Я тоже сказал, что получилось очень похоже. С экрана на нас зло, будто грозил расправиться, смотрел как живой Пират. Он, конечно, был не совсем уж такой, что-то было искажено, будто я смотрел на него как в тот раз через дверной глазок, но узнать его можно было без труда.

— А так? — спросил следователь, и с портрета исчезла повязка.

— Совсем не похож, — сказал Алешка. — Не ошибитесь опять. А то снова поймаете невиноватого человека, который ехал себе спокойненько на дачу.

— Вот для этого он и носил свою черную повязку на глазу, — пояснил следователь.

— Не понял, — деловито заметил Алешка. — Чтоб страшнее, что ли, быть?

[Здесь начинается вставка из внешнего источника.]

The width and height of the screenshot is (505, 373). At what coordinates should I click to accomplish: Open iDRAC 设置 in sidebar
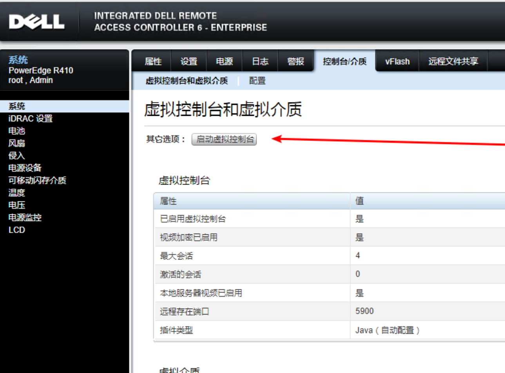31,119
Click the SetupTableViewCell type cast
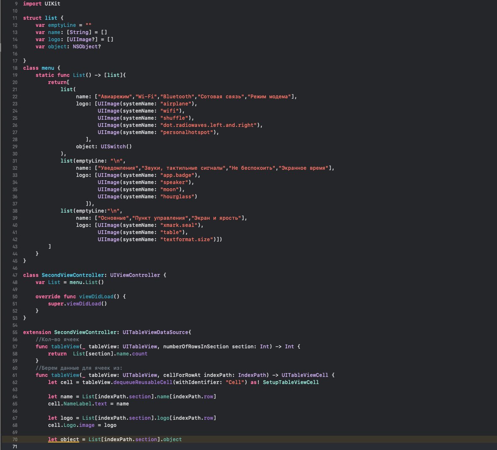The image size is (497, 450). pyautogui.click(x=291, y=382)
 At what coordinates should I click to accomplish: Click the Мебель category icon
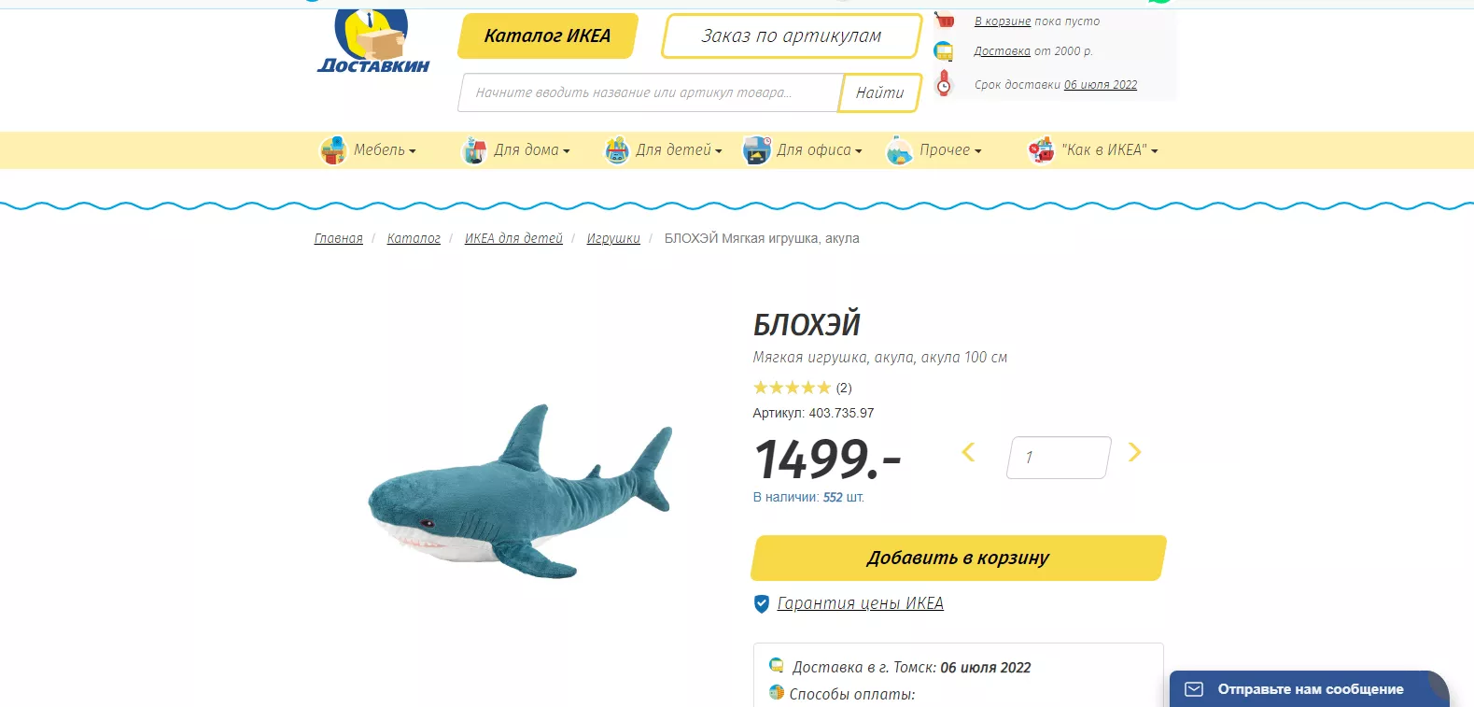pos(333,149)
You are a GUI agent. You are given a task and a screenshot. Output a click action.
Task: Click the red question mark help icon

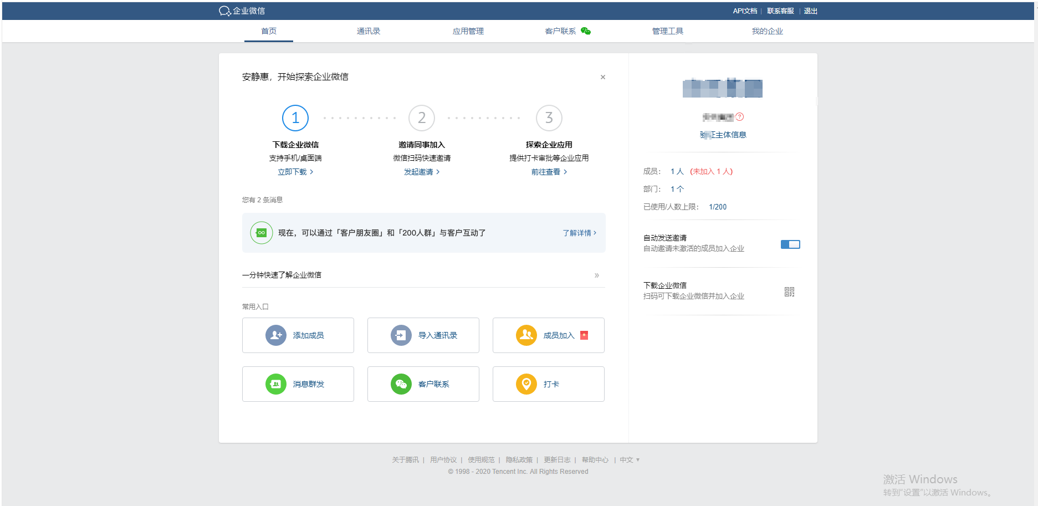(x=740, y=117)
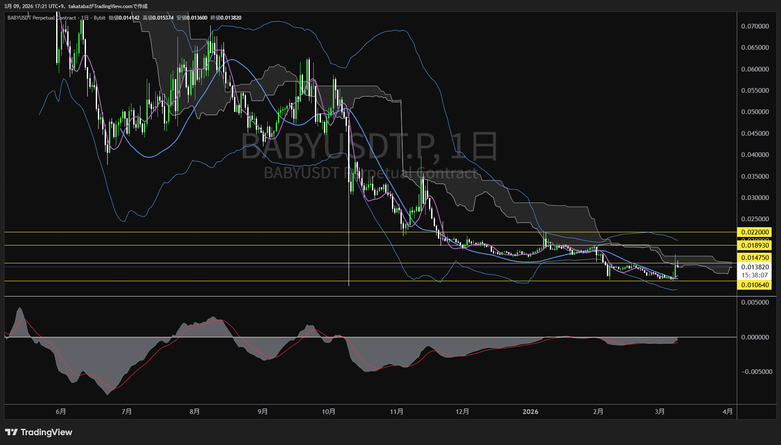Viewport: 781px width, 445px height.
Task: Click the 6月 label on time axis
Action: 61,411
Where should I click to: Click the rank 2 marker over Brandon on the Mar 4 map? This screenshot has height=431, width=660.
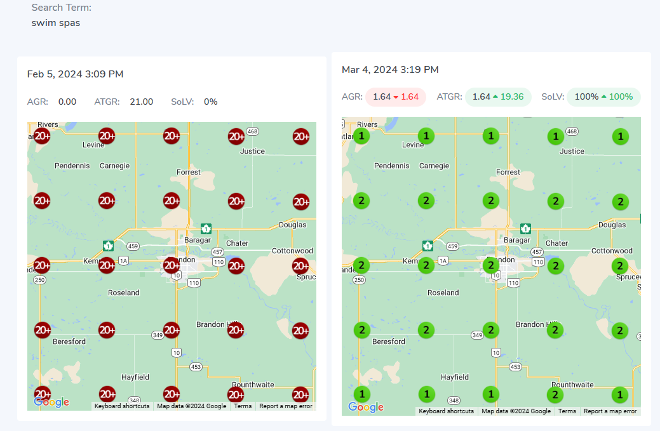(x=490, y=265)
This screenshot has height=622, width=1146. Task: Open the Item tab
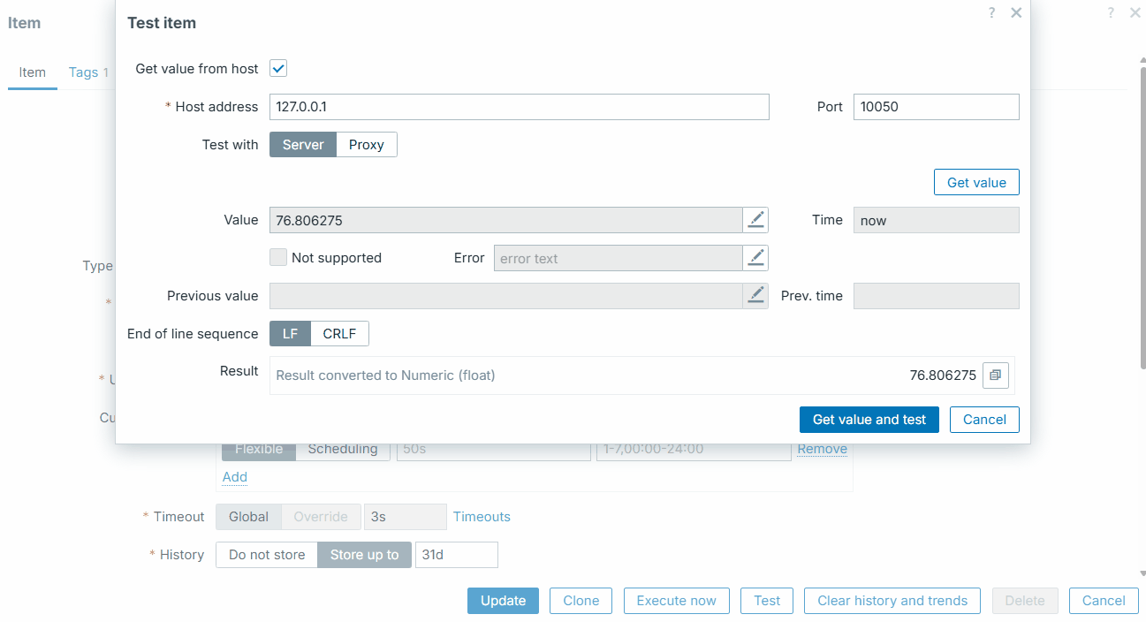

— Нет, вот вы с Димой — свидетели, вы видели преступника. Мы спрашиваем вас: как он выглядел? Вы вспоминаете и говорите: у него на правом глазу была черная повязка, верно? И мы ищем человека в черной повязке, а он…

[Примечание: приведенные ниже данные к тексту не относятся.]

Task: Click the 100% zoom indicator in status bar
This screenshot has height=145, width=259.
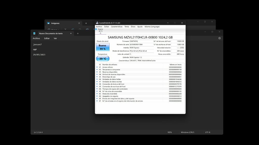Action: 170,132
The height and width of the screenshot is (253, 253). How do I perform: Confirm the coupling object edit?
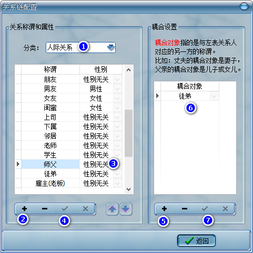[x=205, y=208]
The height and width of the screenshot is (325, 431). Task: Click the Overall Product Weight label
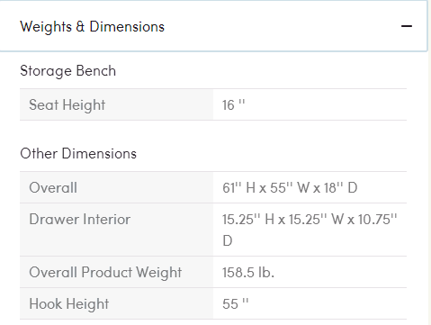105,273
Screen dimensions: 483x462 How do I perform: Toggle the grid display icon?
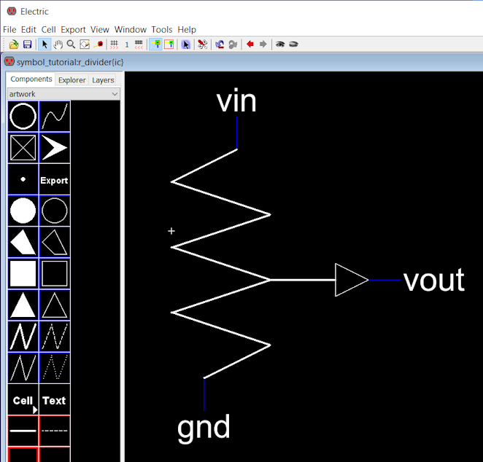(x=115, y=44)
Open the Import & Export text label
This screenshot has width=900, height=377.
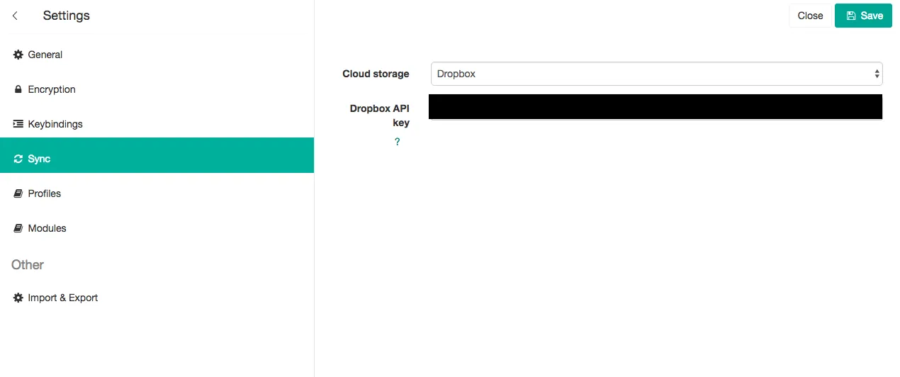click(x=63, y=298)
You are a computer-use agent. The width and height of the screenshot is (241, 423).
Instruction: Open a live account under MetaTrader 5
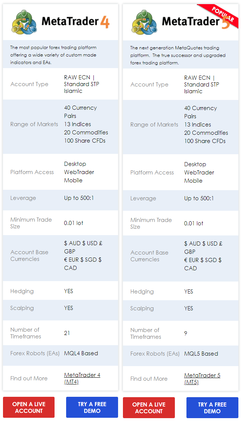pos(149,408)
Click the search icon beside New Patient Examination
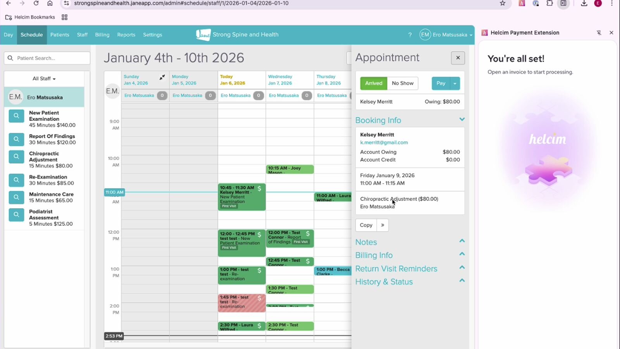This screenshot has height=349, width=620. point(16,116)
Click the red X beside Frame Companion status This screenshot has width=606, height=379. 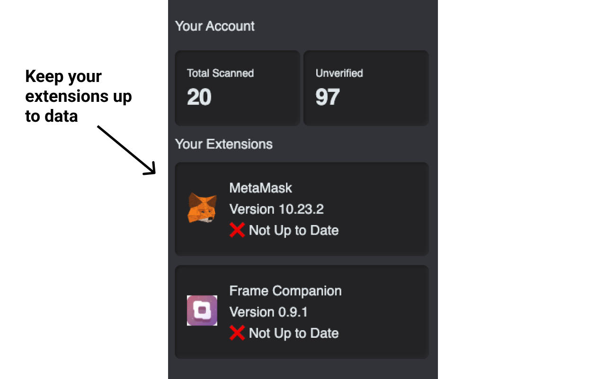[x=237, y=333]
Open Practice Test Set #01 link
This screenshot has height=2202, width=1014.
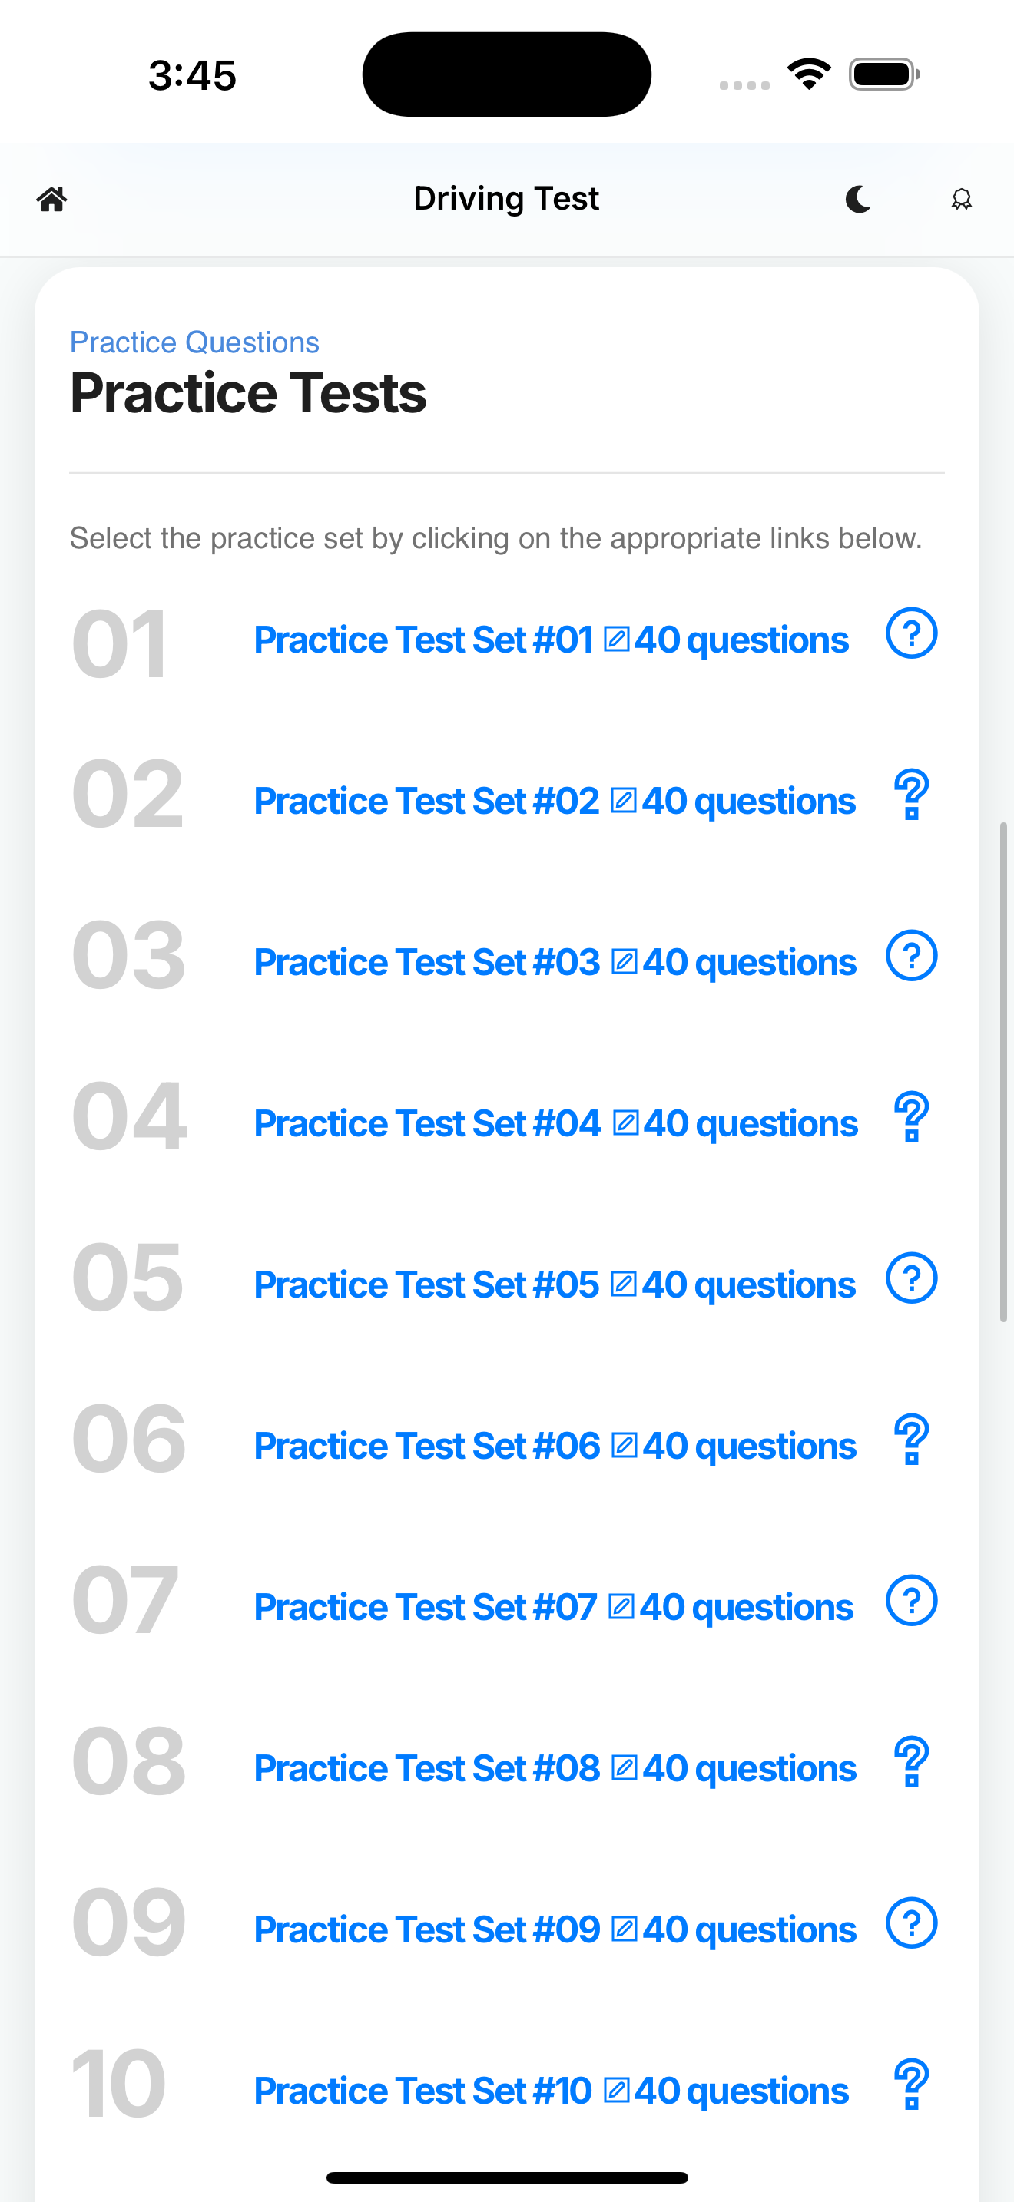click(x=551, y=640)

— А он уже давно ее снял, — догадался Алешка, — и выбросил на помойку.

— Верно. Но, кроме того, его и узнать без повязки будет трудно. И даже, когда мы его задержим, он станет отказываться — мол, преступник был в повязке, а я нет, значит, вы, дорогие граждане, ошиблись, отпустите меня, я не виноват.

— Ишь какой! — возмутился Алешка.

— Не беспокойся, этот номер у него не пройдет. Сейчас мы с этого рисунка — фоторобота — сделаем много фотографий — и с повязкой, и без нее — и раздадим их нашим сотрудникам и дружинникам. И никуда он не денется. Да еще наши коллеги из областной милиции установят: кто такой Федюня и где его дача. Понятно?

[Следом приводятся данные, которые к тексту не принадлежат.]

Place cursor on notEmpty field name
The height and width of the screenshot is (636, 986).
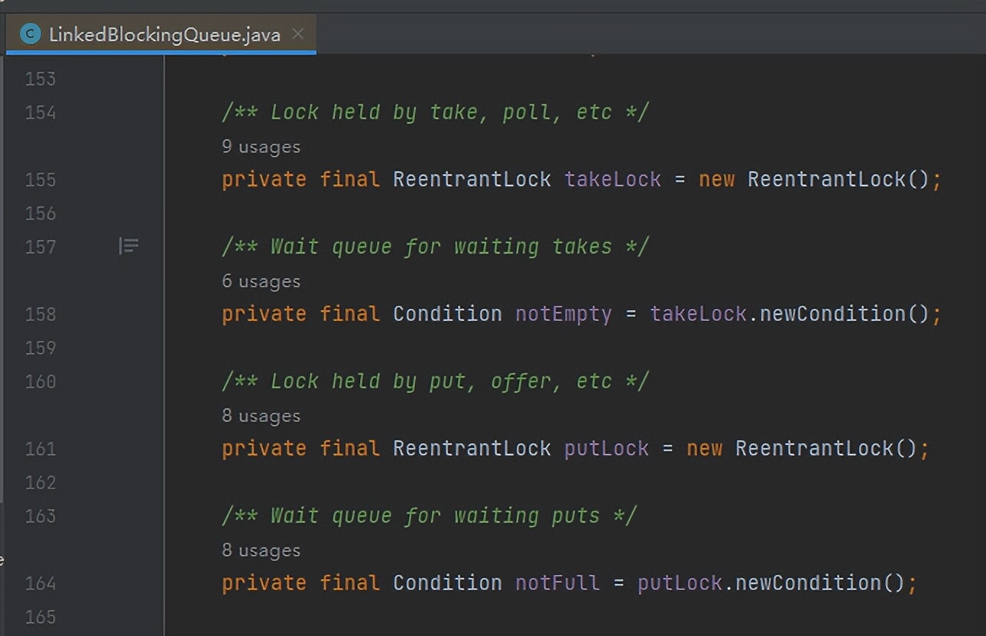tap(563, 314)
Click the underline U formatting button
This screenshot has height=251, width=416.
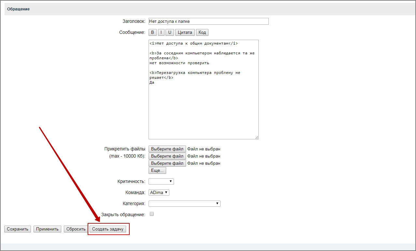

— Понятно, — сказал Алешка. — Лучше бы он бороду отрастил, а потом ее сбрил — тогда его вообще не узнать. Папа один раз бороду носил, я на карточке видел, совсем на человека не похож.

— И это не пройдет, — сказал следователь. — У нас есть такой прибор, вроде фотоаппарата. Он снимает в особых лучах. Сделает снимок и точно скажет: этот человек три дня назад сбрил бороду, а носил ее три года.

— Ловко, — согласился наконец Алешка. — Нам надо домой позвонить, а то родители всю валерьянку выпьют.

Тут же в зале было несколько телефонов. Следователь показал, по какому нам звонить, а сам стал разговаривать по другому с полковником. Потом он забрал у Алешки трубку, когда тот начал врать родителям, что нас оставляют здесь дежурить на ночь, сказал, чтобы они не беспокоились, что нас сейчас привезут на машине, и поблагодарил за то, что они воспитали таких толковых и сознательных граждан.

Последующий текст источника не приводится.